Six reasons deals fall through and how you can avoid them.

By
Real Estate Sales Representative with Tiemeyer Team Realtors

Often times, contracts fall through on a home. To save everyone time and energy, the following tips can help avoid these situations. Through we can not prevent everything and things are not perfect, this list is helpful for both clients and realtors to check into at the beginning of a real estate transaction and before even going to look at homes.

 

  1. Beliefs - It is not uncommon for clients to have certain beliefs about houses. This includes the direction a home is facing, the aura, and Feng Shui. I once had a client that loved everything about a home, but the roof was shaped in an upside down V style and according to Feng Shui, this is a bad thing.  

 

  1. Flood insurance - I've seen great homes in a beautiful location, but additional flood insurance per year will turn people away quickly and frighten them. Though some do not mind, it is important to put this information or ask about it upfront, so it doesn't come as a surprise at the end of a contract arrangement. Flood insurance can be a costly expense.

 

  1. Home Owner's Association documents - On occasion, a buyer may decline a purchase after reviewing the HOA docs. Some people are very "anti" when it comes to being told how many trees should be in the front yard, your roof tiles should be a certain color, or you can not have your boat in the drive way. The list goes on with HOA's. Some people just believe if they are going to own a house, then they want to be able to do whatever they can with it.

 

  1. Option periods - Another main reason a contract could be cancelled is during an option period. An example, a buyer can cancel a contract during an option period if the inspection shows too many problems. An option period can range as specified in a contract. But basically, if someone sneezes, the buyer can cancel it.

 

  1. Financing Issues - It is wise for both the buyer and the agent to get a pre-approval letter before you even start to look for homes. It is a waste of time for all to spend hours looking at homes and then you can not be pre-qualified. Some times agent do all the paperwork working as a liaison between the title company, mortgage people, and seller agent only to find out the client didn't get prequalified after all. There are a lot of people involved so it is important to do this first.

 

  1. Agent honesty - Disclosure is a very important part of real estate with all parties including an agent, buyer or seller. A contract can be cancelled if something was not disclosed to a buyer about a home. An agent may also cancel a contract if a client is not cooperating in an ethical manner.

Comments (5)

Team Honeycutt
Allen Tate - Concord, NC

Thanks for the tips! I hope to avoid these!

Feb 13, 2009 06:42 AM
Mott Marvin Kornicki
Waterway Realtors® • Notary Public & Apostille - Sunny Isles, FL
Miami Notary & Apostille 786-229-7999

Marybeth~

There are so many reasons, beliefs, theories, ideas, etc. that may be an element of a deal breaker. Numbers are very important too- not just the bottom line, but some superstitions about numbers and the combination of the digits!
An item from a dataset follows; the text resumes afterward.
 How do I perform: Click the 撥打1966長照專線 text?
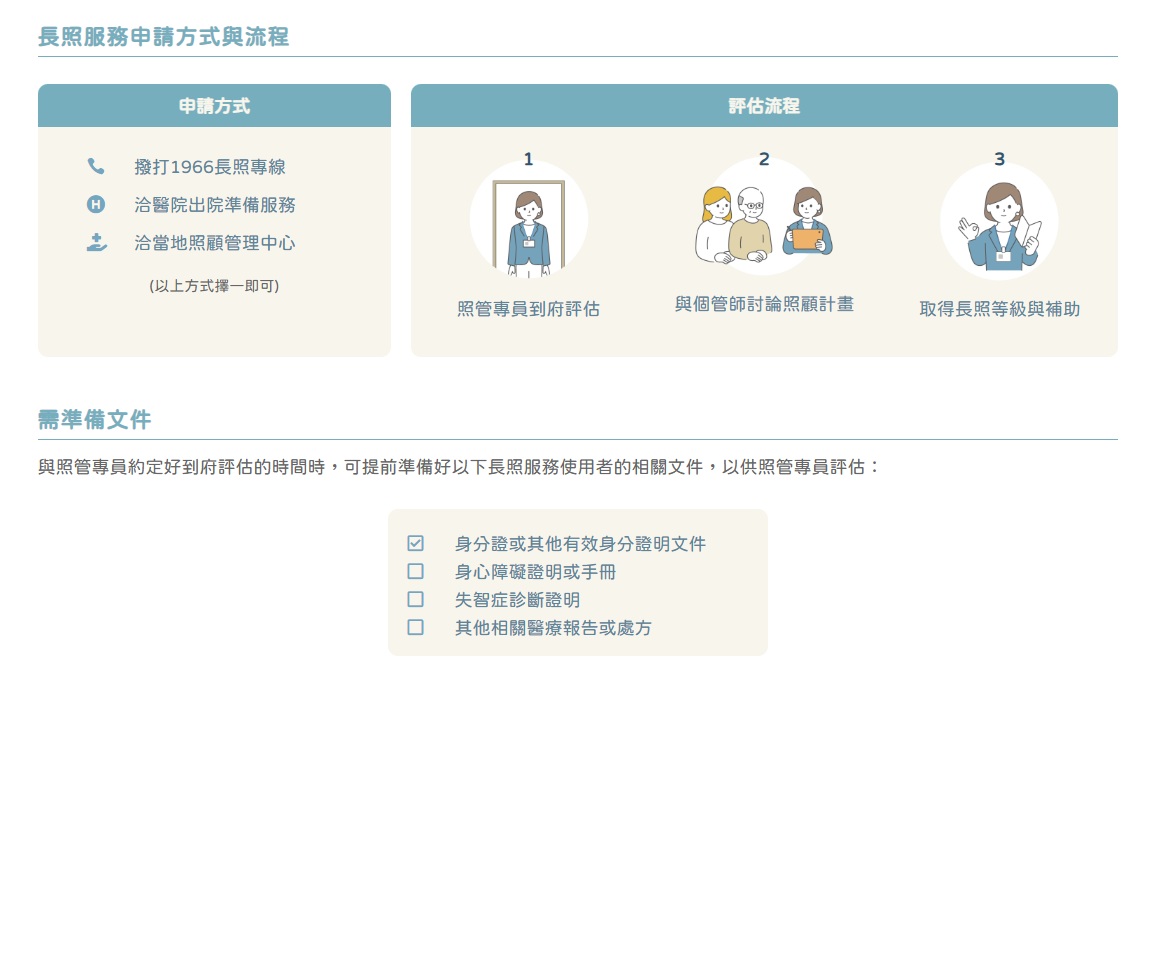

Mott Marvin Kornicki // Real Estate In Miami // Associate | Broker • 30 Years

Aventura // The Waterways // Bal Harbour // Sunny Isles Beach • Florida

Feb 13, 2009 07:04 AM
Glen Fisher
National Property Inspections of Southern New Jersey, LLC - Oaklyn, NJ

Years ago I inspected a house for clients that stated they were not buying the property and they just needed a home inspection to cancel the deal.  The problem was that the houses on each side were taller and that would bring bad luck.

Feb 13, 2009 07:23 AM
Michael A. Caruso
Surterre Properties - Laguna Niguel, CA

Hi Marybeth,

Good tips for all to review!

Don't forget me if you learn of anyone moving to "The OC!"

 

Michael

(949) 753-7900

Feb 13, 2009 07:41 AM
Logan Jones Realtor San Antonio Homes For Sale
Bradfield Properties - San Antonio, TX

Great advice. I had a client that refused to get a survey taken because he did not want to spend the extra few hundred dollars. He purchased  15 acres. Later I get a phone call and come to find out he had his property survey because he built a new home on the property and he only had 13 acres. I tryed to warn him and made him sign a document stating that he refused to get a land survey before closing.